INTRODUCTION
Most firms know their data is valuable but capturing that business value can be challenging. Studies show that poor data quality costs organizations an average of $15 million per year (Gartner, Actian). Data governance tools enable employees to independently validate how to use a given field or search for potential matches for a business purpose, helping organizations save time. While this provides business value, it’s only a starting point for what’s possible in a fully developed data model. More basic features help users locate answers to known questions, but a fully developed model can help bridge the gap between providing what users think they need vs what they may need.
Data teams currently spend approximately 30–40% of their time managing data quality issues instead of focusing on revenue-generating activities (Monte Carlo Data).Several text analysis techniques to help accelerate the process of transforming a business glossary from a basic dictionary-based tool to a complete model that encompasses coupling terms with similar terms and their use cases. These features turn your data into a product individuals can leverage to create more value for your firm.
WHAT IS A BUSINESS GLOSSARY, AND HOW IS IT SET UP?

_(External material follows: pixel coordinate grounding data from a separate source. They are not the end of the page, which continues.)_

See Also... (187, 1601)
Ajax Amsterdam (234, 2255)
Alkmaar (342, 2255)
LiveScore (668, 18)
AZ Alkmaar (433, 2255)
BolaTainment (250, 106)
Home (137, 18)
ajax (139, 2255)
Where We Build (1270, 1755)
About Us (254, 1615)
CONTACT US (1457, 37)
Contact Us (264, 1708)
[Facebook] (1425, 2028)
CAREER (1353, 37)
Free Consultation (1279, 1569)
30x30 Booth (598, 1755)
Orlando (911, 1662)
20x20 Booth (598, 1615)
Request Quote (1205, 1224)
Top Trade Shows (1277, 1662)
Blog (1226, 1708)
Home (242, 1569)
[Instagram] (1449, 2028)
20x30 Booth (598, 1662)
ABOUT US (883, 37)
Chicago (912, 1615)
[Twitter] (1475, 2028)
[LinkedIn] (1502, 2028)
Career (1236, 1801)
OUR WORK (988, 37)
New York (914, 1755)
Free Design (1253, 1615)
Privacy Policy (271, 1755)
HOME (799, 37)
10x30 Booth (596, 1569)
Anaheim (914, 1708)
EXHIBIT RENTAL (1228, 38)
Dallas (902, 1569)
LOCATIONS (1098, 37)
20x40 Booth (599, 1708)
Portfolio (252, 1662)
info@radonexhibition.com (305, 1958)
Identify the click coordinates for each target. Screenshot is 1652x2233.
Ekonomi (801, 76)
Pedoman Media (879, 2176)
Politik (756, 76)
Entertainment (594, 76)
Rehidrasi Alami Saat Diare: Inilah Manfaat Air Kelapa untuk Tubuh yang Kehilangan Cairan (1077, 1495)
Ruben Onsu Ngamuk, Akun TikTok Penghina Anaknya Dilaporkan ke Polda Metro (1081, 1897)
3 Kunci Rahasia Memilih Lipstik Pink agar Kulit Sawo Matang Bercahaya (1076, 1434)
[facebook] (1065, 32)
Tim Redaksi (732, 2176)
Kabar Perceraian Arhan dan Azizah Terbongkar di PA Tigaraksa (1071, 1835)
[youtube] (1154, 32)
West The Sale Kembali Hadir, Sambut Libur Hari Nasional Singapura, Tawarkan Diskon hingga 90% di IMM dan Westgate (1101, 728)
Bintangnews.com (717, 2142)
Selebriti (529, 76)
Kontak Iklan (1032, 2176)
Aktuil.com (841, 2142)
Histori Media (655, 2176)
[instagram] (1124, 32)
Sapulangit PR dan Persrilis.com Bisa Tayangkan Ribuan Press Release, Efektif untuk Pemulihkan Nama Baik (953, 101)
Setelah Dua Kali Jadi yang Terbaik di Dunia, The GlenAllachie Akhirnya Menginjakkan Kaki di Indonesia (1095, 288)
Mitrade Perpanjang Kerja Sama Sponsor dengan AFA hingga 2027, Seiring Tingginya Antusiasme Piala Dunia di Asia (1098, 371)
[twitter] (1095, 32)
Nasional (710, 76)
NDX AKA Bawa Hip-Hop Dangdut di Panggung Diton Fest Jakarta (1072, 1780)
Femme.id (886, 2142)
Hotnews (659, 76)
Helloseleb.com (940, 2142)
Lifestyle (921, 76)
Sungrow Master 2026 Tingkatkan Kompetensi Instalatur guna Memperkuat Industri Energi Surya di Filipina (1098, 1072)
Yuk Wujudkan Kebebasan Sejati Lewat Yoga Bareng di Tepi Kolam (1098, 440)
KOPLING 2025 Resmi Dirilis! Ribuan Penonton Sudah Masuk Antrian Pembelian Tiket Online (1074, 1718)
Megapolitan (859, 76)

To enable the design of a product (or investment data management tool), you first need to create and maintain a business glossary. This business glossary forms a definitional basis for business terms, pairing plain spoken terminology with the location of the data within your architecture. Some introductory text analysis techniques can enhance even this most basic portion of the data model. For example, while de-duplicating exact matches of terms or definitions is simple, identifying near matches can be a tedious and manual process. By utilizing similarity metrics, we can reduce the manual effort by automating the comparison of terms and filtering for similarities above a certain threshold. This increases the quality of the business glossary by helping to establish synonyms and guiding users to similar terms they may intend to use.
FIGURE 1
LOGICAL GROUPINGS
Once you fully establish this definitional basis, use it to design the logical grouping of the data model. The logical grouping pairs the definition and physical location of the data, compiling it into similar groups to allow you to control your data. For example, all bid, mid, and ask fields in each cloud-based platform may be grouped into an overarching pricing group. These groupings help users identify what options are available when constructing a report or risk model. Since the logical grouping includes data location combinations, you can leverage this to create data sets of the corresponding defined terms, providing context for the fields in the form of definitions, synonyms, and tags. By leveraging similarity metrics and determining relevant clusters through k-means analysis, you can greatly accelerate this process. K-means analysis groups similar words and phrases using relevant text metrics, helping provide a base level for further enhancement.
CONCEPTUAL GROUPINGS
While the logical grouping described is a significant step forward in the data model, its silos result by the system and lacks the overarching context necessary to provide the best insight to users. Outside of this conceptual grouping, users commonly need to know what specific terms or fields they’re looking for as part of their question. Within this conceptual grouping, users only need to know the business problem they’re trying to solve. The conceptual grouping of the data model sets up the most relevant fields for a given business purpose, adding context to explain how and why the fields are used.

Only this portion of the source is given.